Copy out the items below verbatim, starting at the line that contains "You are a computer-use agent. The image size is (993, 609)." and ending after the line that contains "pyautogui.click(x=766, y=494)".
— begin DATA FOR THE TASK —
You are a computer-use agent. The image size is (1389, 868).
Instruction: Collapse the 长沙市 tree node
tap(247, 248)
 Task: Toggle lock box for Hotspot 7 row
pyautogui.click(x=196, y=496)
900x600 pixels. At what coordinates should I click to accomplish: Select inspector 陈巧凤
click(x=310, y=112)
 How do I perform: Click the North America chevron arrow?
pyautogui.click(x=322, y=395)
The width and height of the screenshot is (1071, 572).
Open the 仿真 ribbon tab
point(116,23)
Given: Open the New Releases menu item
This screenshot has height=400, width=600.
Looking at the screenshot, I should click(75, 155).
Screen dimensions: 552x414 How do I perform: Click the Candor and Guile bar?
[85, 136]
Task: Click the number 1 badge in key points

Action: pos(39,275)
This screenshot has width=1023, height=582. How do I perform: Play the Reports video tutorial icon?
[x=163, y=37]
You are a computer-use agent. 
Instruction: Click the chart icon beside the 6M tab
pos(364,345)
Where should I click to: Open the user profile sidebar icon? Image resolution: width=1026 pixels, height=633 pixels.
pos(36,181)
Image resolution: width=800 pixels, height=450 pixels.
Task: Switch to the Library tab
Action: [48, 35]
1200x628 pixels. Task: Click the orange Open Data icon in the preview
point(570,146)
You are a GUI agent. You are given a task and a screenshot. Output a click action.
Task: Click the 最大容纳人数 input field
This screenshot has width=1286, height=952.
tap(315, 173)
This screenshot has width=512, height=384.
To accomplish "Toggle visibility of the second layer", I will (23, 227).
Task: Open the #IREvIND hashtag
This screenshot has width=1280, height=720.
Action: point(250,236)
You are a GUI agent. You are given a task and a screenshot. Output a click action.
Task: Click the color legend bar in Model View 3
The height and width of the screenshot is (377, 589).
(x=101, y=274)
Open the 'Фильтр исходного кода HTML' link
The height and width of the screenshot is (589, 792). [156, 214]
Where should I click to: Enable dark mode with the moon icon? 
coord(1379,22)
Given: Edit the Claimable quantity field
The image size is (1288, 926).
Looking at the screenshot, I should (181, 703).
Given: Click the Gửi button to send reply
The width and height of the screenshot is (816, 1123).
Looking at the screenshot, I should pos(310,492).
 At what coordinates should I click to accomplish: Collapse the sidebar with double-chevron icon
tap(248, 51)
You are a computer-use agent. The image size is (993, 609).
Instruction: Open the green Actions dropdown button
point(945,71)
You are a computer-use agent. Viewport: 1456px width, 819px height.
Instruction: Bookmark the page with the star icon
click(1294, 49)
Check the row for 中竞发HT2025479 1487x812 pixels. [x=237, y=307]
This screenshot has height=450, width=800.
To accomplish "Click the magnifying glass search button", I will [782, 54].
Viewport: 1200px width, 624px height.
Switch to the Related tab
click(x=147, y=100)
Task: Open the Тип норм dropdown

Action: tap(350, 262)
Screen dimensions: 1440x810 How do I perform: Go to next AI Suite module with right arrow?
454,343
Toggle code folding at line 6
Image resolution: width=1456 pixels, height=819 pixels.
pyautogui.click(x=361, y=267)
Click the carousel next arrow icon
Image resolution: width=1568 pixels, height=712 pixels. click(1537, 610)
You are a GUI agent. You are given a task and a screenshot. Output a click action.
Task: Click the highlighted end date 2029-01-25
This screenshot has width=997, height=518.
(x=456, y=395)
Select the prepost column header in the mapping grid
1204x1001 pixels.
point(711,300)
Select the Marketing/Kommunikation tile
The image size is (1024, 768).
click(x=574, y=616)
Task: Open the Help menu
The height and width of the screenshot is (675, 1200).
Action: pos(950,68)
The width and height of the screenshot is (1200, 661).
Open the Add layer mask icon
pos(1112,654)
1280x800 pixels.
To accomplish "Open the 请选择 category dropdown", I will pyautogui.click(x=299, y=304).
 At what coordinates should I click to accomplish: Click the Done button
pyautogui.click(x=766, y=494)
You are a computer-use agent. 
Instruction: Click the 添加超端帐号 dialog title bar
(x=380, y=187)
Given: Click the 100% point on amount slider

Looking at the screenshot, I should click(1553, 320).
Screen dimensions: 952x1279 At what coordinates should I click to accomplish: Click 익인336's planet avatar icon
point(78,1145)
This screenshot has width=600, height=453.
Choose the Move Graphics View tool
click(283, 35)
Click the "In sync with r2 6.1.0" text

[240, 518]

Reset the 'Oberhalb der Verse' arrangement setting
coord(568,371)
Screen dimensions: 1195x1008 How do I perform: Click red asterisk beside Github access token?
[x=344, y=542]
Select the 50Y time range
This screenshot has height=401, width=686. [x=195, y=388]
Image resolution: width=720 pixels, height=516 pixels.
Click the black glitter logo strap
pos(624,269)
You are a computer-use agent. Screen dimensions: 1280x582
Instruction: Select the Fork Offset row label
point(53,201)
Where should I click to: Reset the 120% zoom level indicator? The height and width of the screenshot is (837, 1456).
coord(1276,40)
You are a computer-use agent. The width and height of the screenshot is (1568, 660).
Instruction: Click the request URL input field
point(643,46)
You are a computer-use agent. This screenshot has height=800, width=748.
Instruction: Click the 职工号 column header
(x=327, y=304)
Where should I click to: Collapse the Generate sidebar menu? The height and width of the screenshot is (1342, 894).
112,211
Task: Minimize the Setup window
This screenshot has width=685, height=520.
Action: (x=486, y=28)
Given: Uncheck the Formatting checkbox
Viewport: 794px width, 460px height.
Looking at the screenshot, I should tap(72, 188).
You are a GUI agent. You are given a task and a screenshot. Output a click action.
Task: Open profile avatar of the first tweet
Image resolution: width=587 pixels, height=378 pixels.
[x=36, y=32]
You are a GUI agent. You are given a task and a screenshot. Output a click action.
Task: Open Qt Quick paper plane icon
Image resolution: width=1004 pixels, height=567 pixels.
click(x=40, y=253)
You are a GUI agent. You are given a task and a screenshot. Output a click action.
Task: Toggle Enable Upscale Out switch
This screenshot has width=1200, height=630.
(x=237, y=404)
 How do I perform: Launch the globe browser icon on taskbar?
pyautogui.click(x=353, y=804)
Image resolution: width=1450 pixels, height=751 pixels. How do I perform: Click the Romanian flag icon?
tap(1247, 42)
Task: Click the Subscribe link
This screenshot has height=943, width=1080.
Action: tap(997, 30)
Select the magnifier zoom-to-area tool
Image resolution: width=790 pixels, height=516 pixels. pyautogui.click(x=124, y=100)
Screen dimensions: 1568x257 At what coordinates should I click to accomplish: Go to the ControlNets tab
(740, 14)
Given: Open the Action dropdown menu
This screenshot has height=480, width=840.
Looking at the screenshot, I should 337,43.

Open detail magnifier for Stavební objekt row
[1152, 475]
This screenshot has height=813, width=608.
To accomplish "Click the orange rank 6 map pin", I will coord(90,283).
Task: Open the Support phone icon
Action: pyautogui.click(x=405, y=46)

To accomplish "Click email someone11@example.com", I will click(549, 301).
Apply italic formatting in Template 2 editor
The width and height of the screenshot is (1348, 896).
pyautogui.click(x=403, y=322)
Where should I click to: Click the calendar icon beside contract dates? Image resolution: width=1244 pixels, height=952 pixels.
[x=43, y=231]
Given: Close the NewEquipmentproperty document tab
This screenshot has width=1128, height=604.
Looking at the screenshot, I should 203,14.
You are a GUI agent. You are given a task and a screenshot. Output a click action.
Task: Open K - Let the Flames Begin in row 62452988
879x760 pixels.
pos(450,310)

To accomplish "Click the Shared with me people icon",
— end DATA FOR THE TASK —
- [RESPONSE BELOW]
You are a computer-use agent. The image size is (993, 609).
Instruction: Open the green Actions dropdown button
point(945,71)
You are a computer-use agent. Viewport: 1456px width, 819px height.
Instruction: Bookmark the page with the star icon
click(1294, 49)
Check the row for 中竞发HT2025479 1487x812 pixels. [x=237, y=307]
This screenshot has height=450, width=800.
To accomplish "Click the magnifying glass search button", I will [782, 54].
Viewport: 1200px width, 624px height.
Switch to the Related tab
click(x=147, y=100)
Task: Open the Тип норм dropdown

Action: tap(350, 262)
Screen dimensions: 1440x810 How do I perform: Go to next AI Suite module with right arrow?
454,343
Toggle code folding at line 6
Image resolution: width=1456 pixels, height=819 pixels.
pyautogui.click(x=361, y=267)
Click the carousel next arrow icon
Image resolution: width=1568 pixels, height=712 pixels. click(1537, 610)
You are a GUI agent. You are given a task and a screenshot. Output a click action.
Task: Click the highlighted end date 2029-01-25
This screenshot has width=997, height=518.
(x=456, y=395)
Select the prepost column header in the mapping grid
1204x1001 pixels.
point(711,300)
Select the Marketing/Kommunikation tile
The image size is (1024, 768).
click(x=574, y=616)
Task: Open the Help menu
The height and width of the screenshot is (675, 1200).
Action: pos(950,68)
The width and height of the screenshot is (1200, 661).
Open the Add layer mask icon
pos(1112,654)
1280x800 pixels.
To accomplish "Open the 请选择 category dropdown", I will pyautogui.click(x=299, y=304).
 At what coordinates should I click to accomplish: Click the Done button
pyautogui.click(x=766, y=494)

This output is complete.